--- READING TEXT Enclosed Below ---

Recognising the Red Flags: A Societal Imperative

Understanding the signs of coercive control is not just for victims but for everyone – friends, family, colleagues, and professionals. Early recognition can be life-saving.

For Individuals:

  • Do you feel constantly monitored or controlled?
  • Are you afraid to express your opinions or make decisions?
  • Has your access to money, transport, or communication been restricted?
  • Have you been isolated from friends and family?
  • Do you feel a constant sense of dread or anxiety about your partner’s reactions?
  • Do you constantly feel like you are walking on eggshells?
  • Are you constantly being criticised or belittled?
  • Do you doubt your own memory or sanity because of things your partner says?
  • Are you having difficulty sleeping, eating, or concentrating?

For Friends, Family, and Colleagues:

  • Has your loved one become withdrawn or distant?
  • Are they always “checking in” with their partner before making plans?
  • Do they seem unusually anxious or fearful?
  • Do they have limited access to their own money or phone?
  • Does their partner constantly text, call, or monitor their location?
  • Do you notice the partner belittling or humiliating them?
  • Are there always excuses for why they can’t meet up?

For Professionals (Medical, Legal, Social Workers, Educators):

  • Repeated, vague complaints: Patients presenting with stress-related illnesses, anxiety, or depression without a clear cause.

--- End of Enclosed READING TEXT ---
--- RECORDED INFORMATION Enclosed Below ---

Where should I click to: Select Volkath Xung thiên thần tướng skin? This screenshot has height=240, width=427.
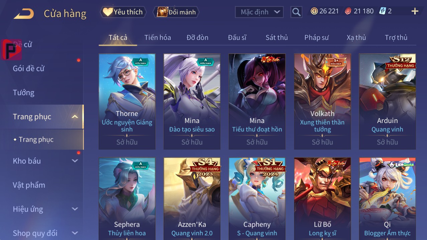tap(322, 102)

--- End of Enclosed RECORDED INFORMATION ---

Continue the piece on recognizing the signs of coercive control from the point where it stops.

  • Disclosures of control: Listening carefully when a parent speaks about control over money, communication, or movements, even if physical violence isn’t mentioned.
  • Child behavior changes: Children displaying sudden anxiety, withdrawal, aggression, or academic decline, especially after spending time with a particular parent.
  • “Parental alienation” alarms: Being critical of “parental alienation” claims and looking for underlying coercive control dynamics.
  • Pattern analysis: Recognising that individual incidents might seem minor but form part of a larger, escalating pattern.

Moving Forward: Advocacy and Systemic Change

Effective response to coercive control requires a multi-faceted approach that goes beyond individual interventions to address systemic failures.

  1. Legal Reform: Many countries have now criminalised coercive control or are moving in that direction. This is a crucial step towards recognising the abuse for what it is and providing legal recourse. However, laws alone are not enough; consistent enforcement and informed judicial interpretation are vital. Coercive control is not a standalone crime in New Zealand.
  2. Professional Training: Comprehensive training for all professionals within the justice system (judges, lawyers, police), healthcare, and social services is paramount. They need to understand the dynamics, impacts, and evidence base of coercive control.
  3. Public Awareness Campaigns: Broad public education is essential to destigmatise the experience, help victims identify their situation, and empower bystanders to offer support. The “web of abuse” analogy is powerful in explaining its complex nature.
  4. Support Services: Accessible, specialised support services for victim-survivors are critical. These services must understand coercive control, provide safety planning, legal advocacy, and psychological support tailored to the unique trauma it causes.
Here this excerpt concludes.